Podcast “Learned something again”: Why Putin is running out of tanks and missiles

Full coffers, empty factories
Why Putin is running out of tanks and missiles

By Christian Herrmann

The Russian war chest is well stocked. Economists even think it’s possible that the Russian president can continue his attack on Ukraine for two more years despite the sanctions. But money isn’t everything in war: the Russian troops consume and lose a great deal of man and machine, and there is no sign of supplies.

No other country has ever faced sanctions as severe as those imposed on Russia. Foreign currency was confiscated, banks and companies excluded from the international economy, deliveries of important technologies were banned and the accounts of warmongers and oligarchs were partially frozen. Nevertheless, Russia continues to fire rockets at Ukrainian cities, and the country seems to be coping better with Western penalties than expected.
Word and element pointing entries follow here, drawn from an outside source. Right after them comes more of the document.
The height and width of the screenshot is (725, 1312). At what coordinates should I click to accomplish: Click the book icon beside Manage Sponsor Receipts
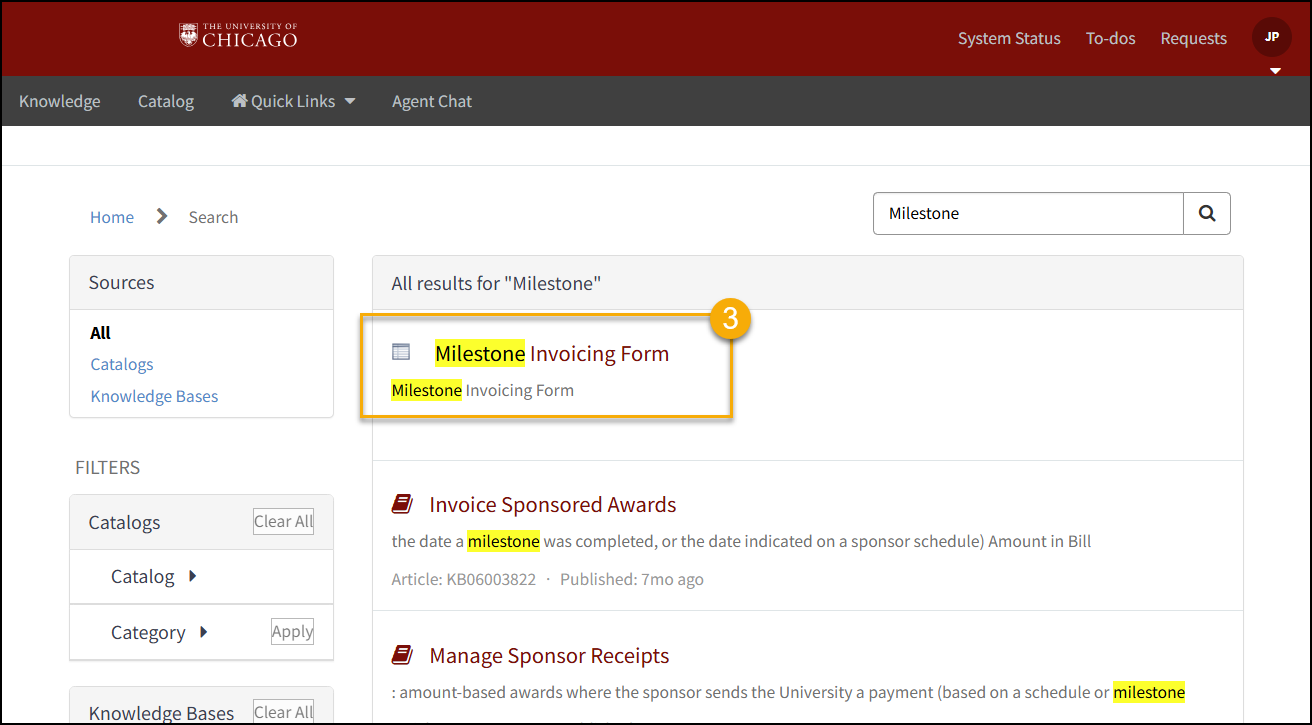click(x=402, y=655)
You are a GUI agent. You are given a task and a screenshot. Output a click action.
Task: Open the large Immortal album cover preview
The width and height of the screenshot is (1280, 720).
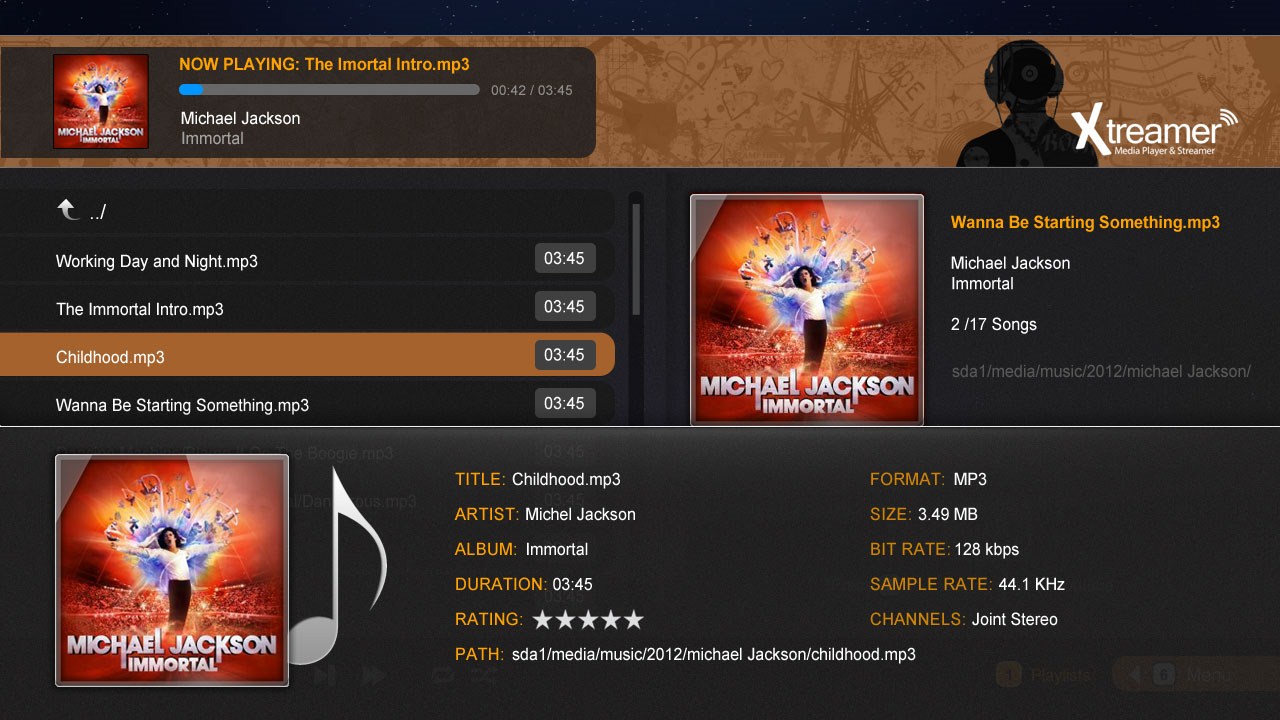click(807, 310)
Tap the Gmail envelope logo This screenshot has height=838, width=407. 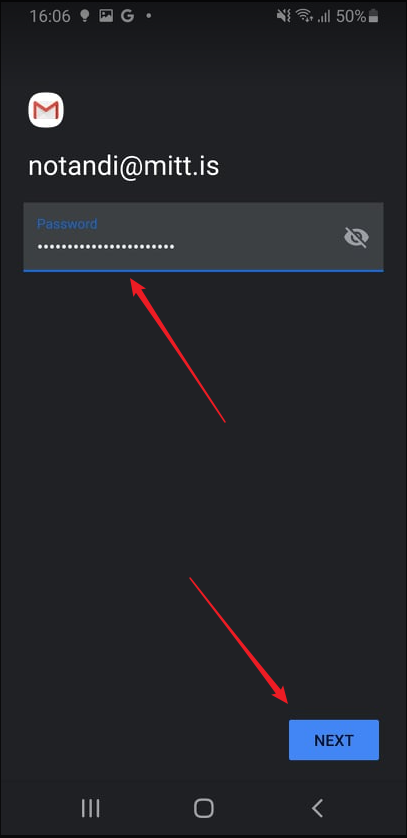click(x=46, y=110)
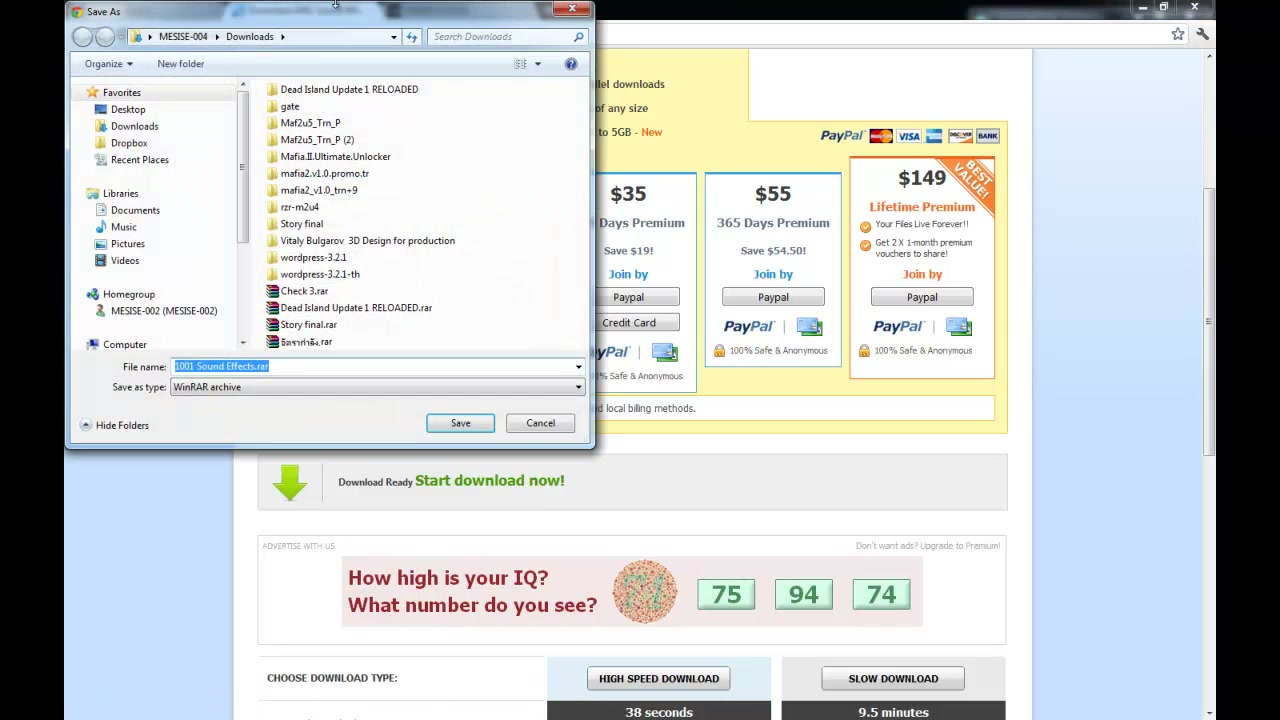The width and height of the screenshot is (1280, 720).
Task: Expand the File name dropdown arrow
Action: point(578,367)
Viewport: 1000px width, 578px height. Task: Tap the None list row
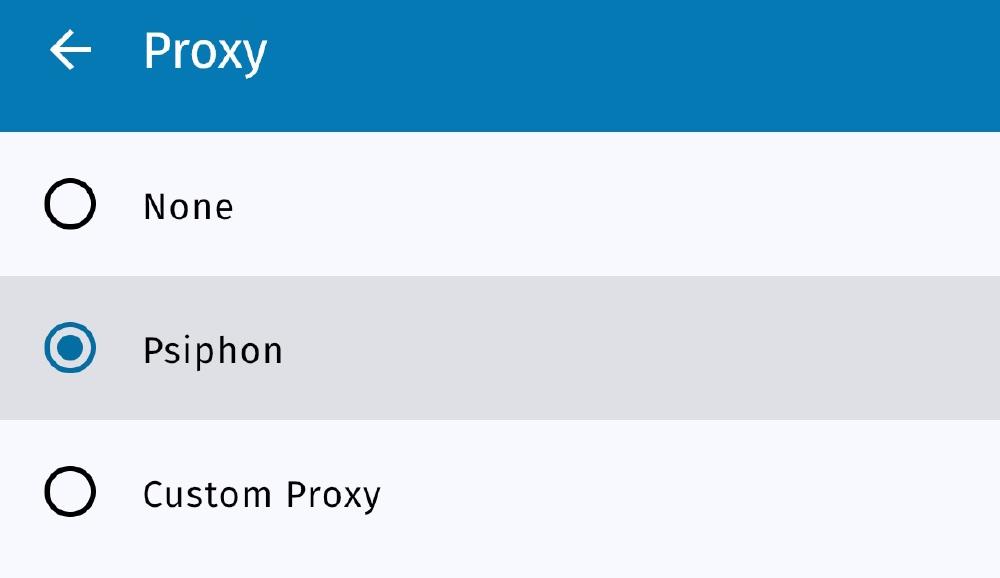[x=400, y=206]
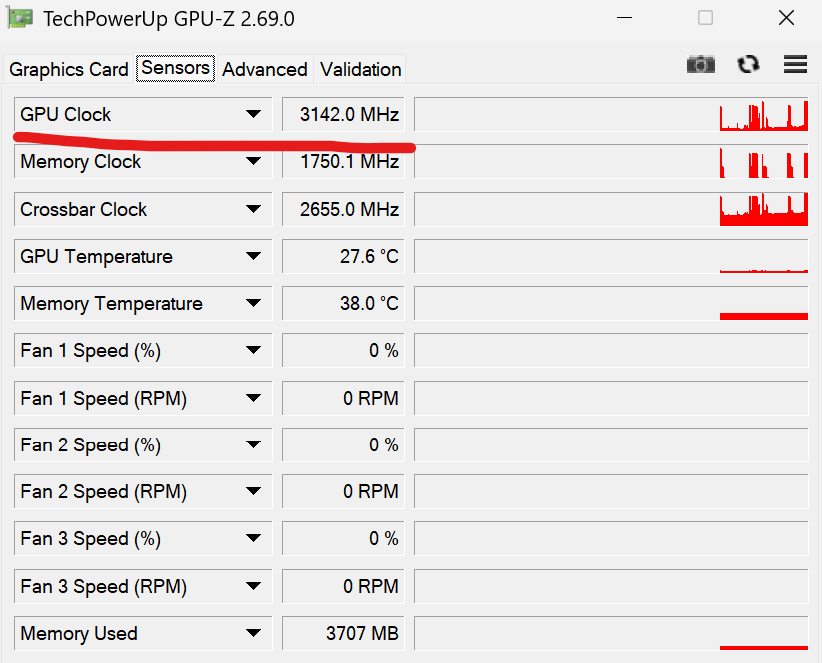Expand the Memory Used dropdown
Image resolution: width=822 pixels, height=663 pixels.
253,634
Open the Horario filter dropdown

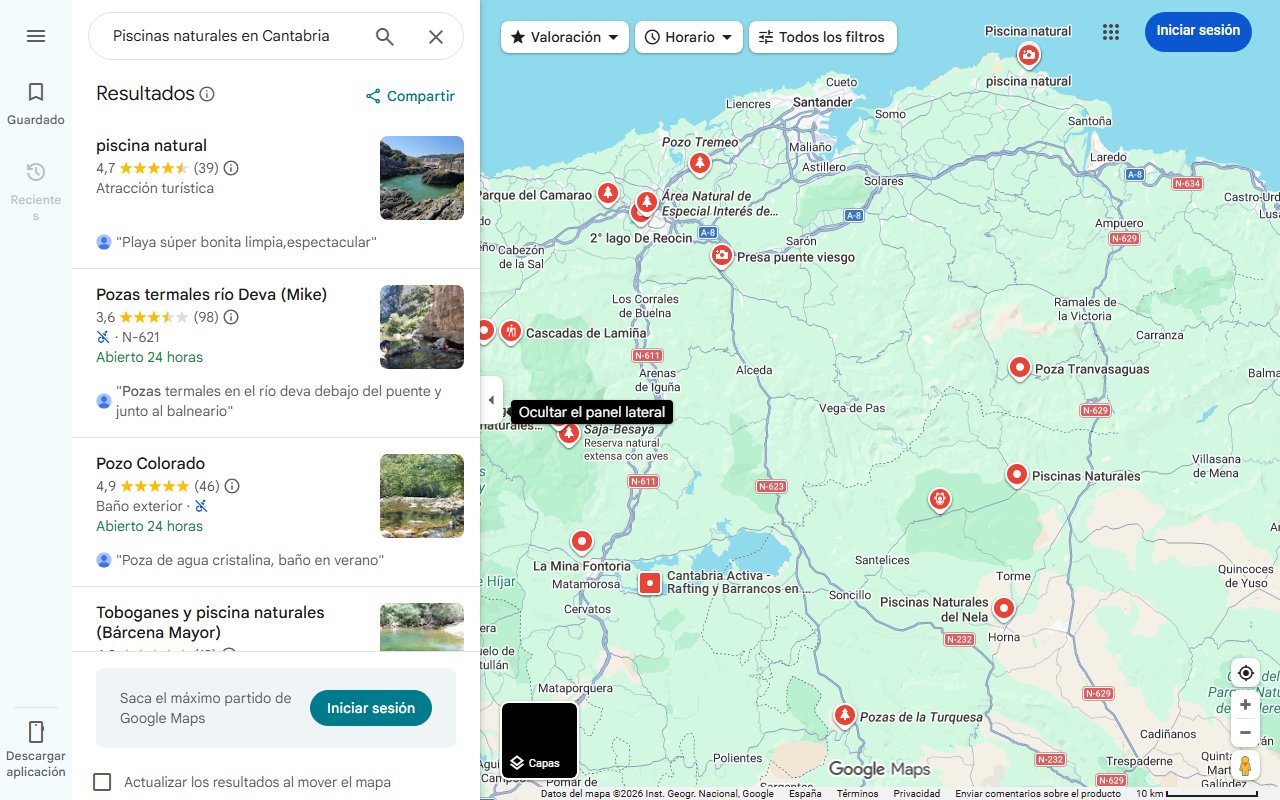point(689,36)
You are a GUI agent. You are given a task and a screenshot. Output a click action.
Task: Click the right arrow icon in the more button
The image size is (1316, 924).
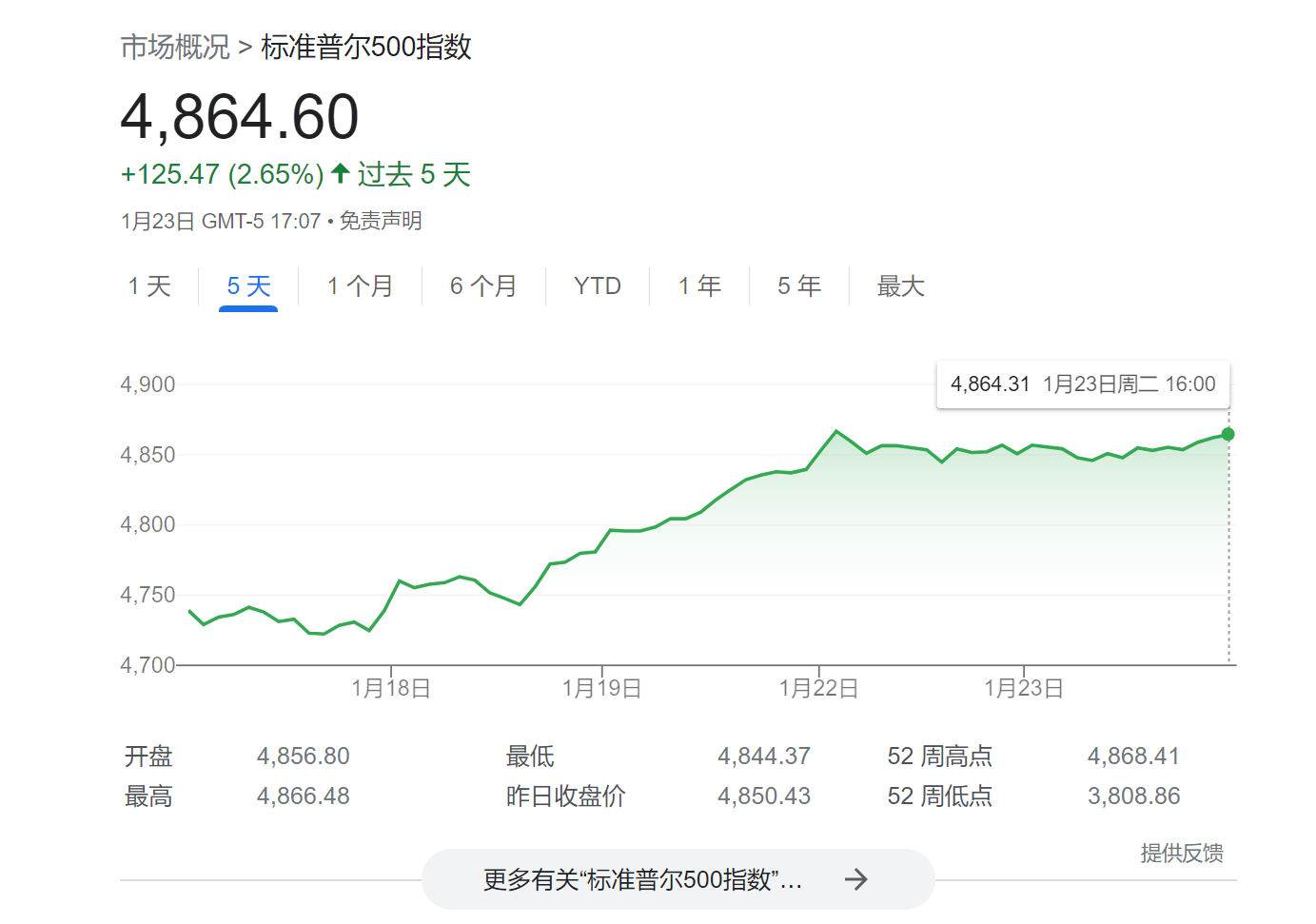(x=855, y=879)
“Russia’s war chest will last longer than the West thinks,” military economist Marcus Keupp warned in an interview with ntv back in April. Among other things, because the war is taking place like it was in the deepest 20th century, with relatively simple mechanized systems. Russia can afford that.

Russian economists also have no concerns that Russia could run out of money. The country still has the means to carry out its “special military operation”. at least two years long,” they told the independent Russian news site “The Bell” anonymously. The money is there, the only question is: “How much are people willing to endure?”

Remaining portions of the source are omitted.